**Exercise task**
Pull out every line of the data below that contains the word "should", copying each one in full.

━━━━━ Input rows ━━━━━

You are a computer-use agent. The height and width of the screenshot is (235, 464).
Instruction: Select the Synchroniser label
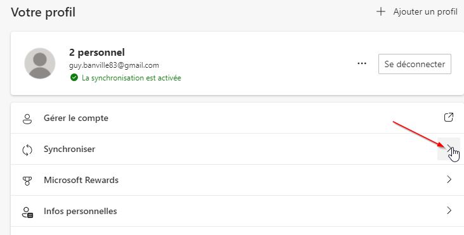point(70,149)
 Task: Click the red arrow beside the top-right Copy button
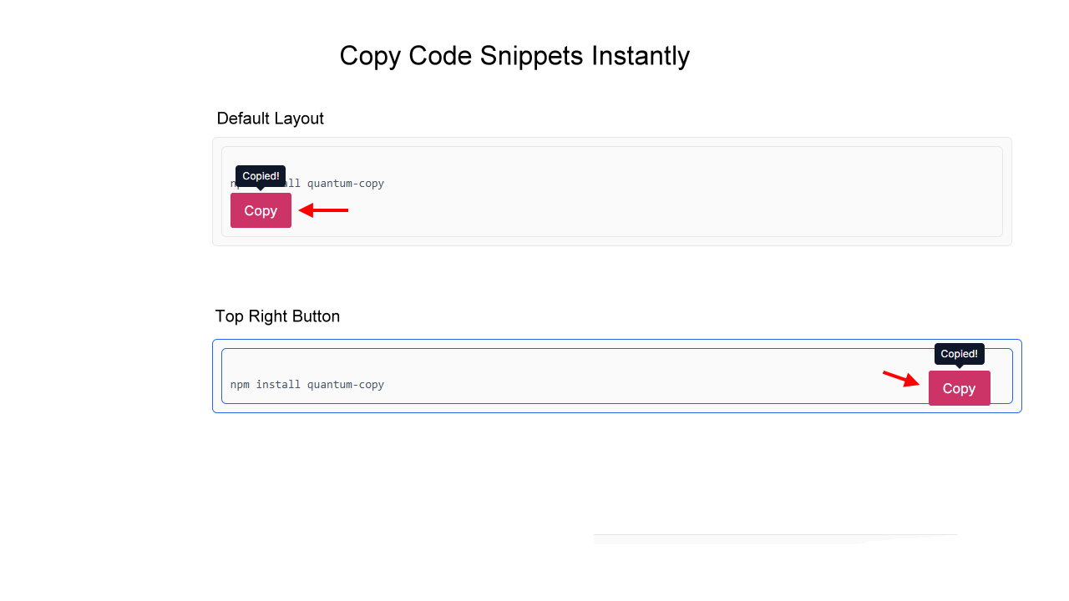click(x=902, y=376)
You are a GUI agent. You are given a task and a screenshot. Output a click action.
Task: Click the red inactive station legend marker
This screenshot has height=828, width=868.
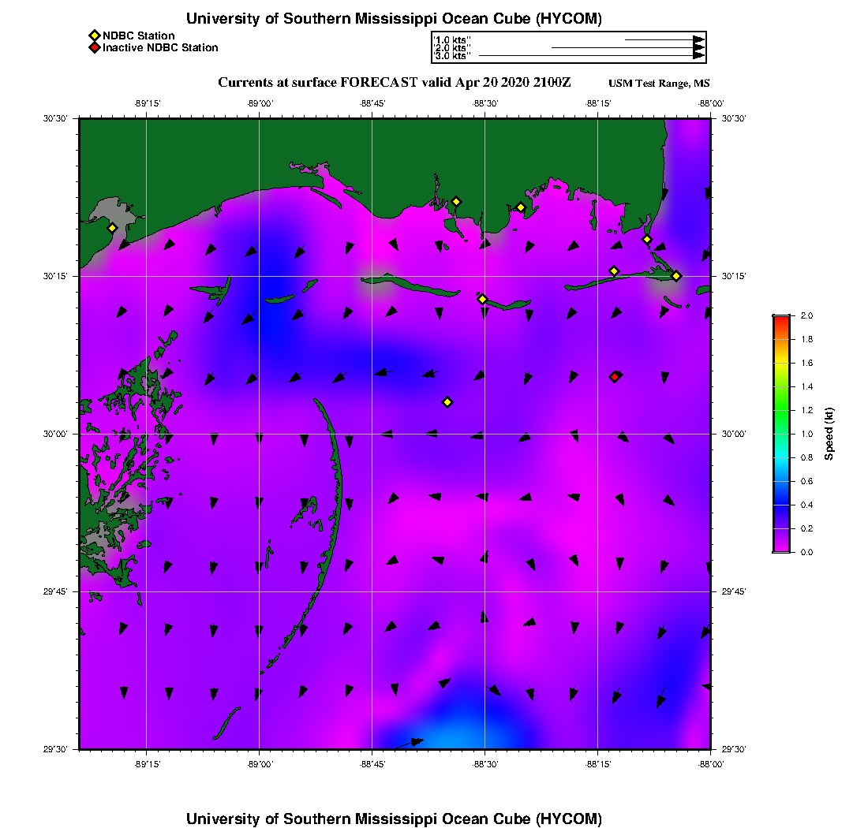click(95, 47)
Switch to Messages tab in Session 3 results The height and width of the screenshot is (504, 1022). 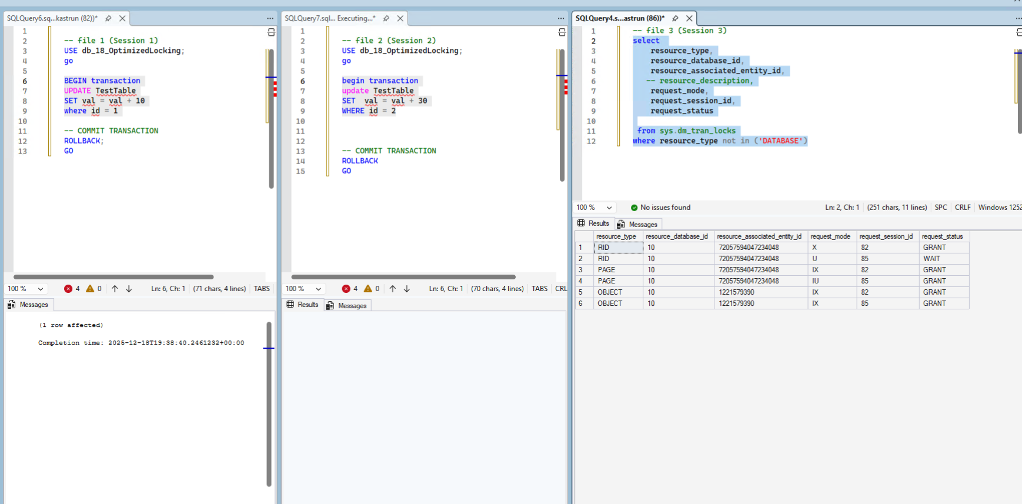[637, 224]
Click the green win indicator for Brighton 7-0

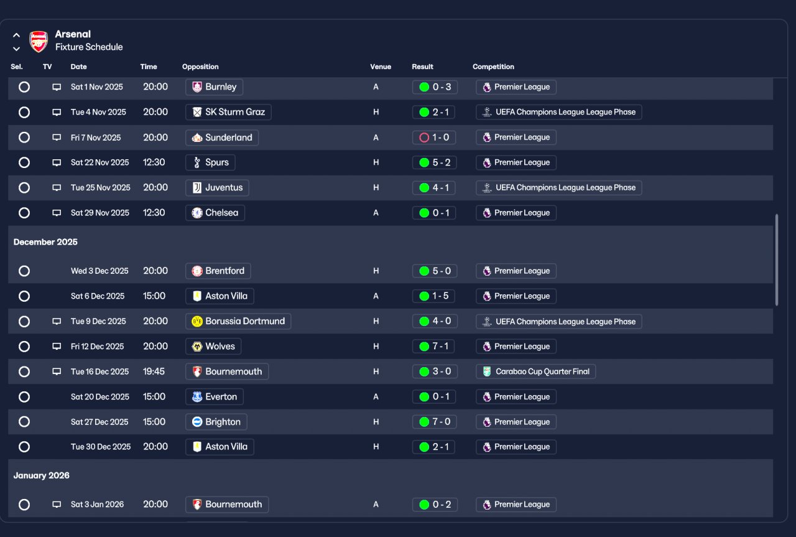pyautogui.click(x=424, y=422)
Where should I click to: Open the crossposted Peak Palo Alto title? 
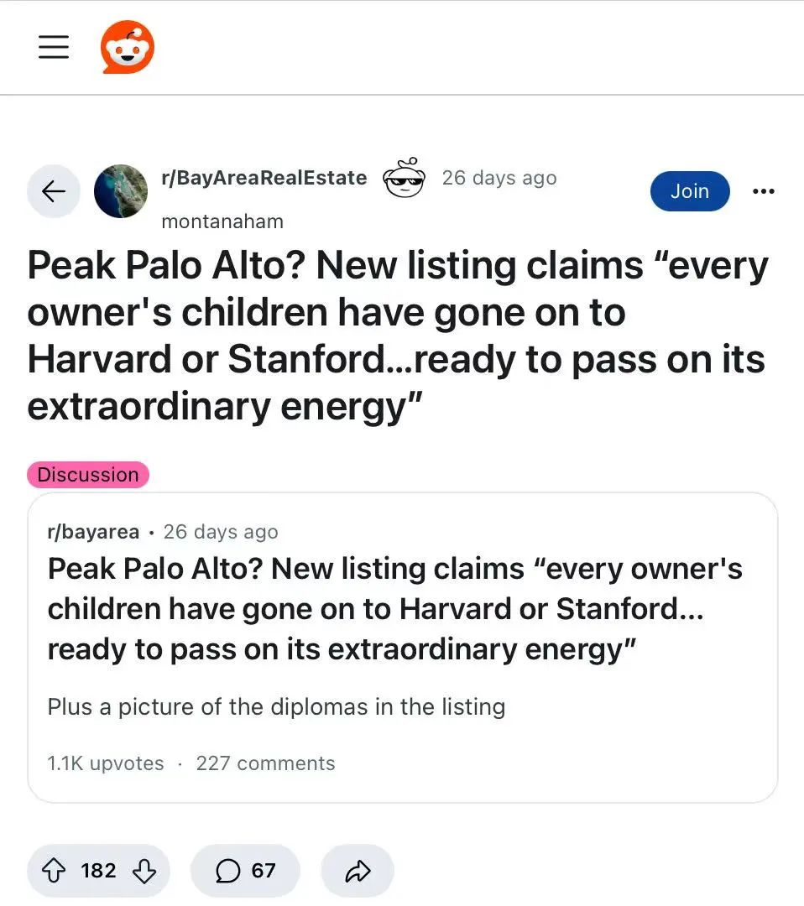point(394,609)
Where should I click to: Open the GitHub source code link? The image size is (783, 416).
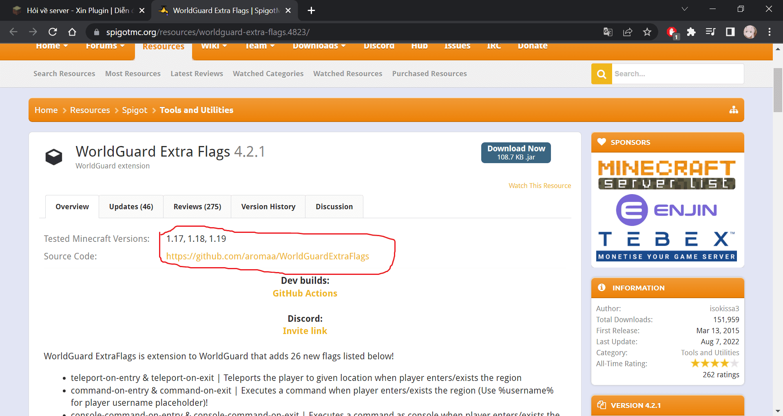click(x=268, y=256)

━━━━━

**Output for this task**
Where should I click to: Open the crossposted Peak Palo Alto title? 
Where should I click to: Open the GitHub source code link? The image size is (783, 416).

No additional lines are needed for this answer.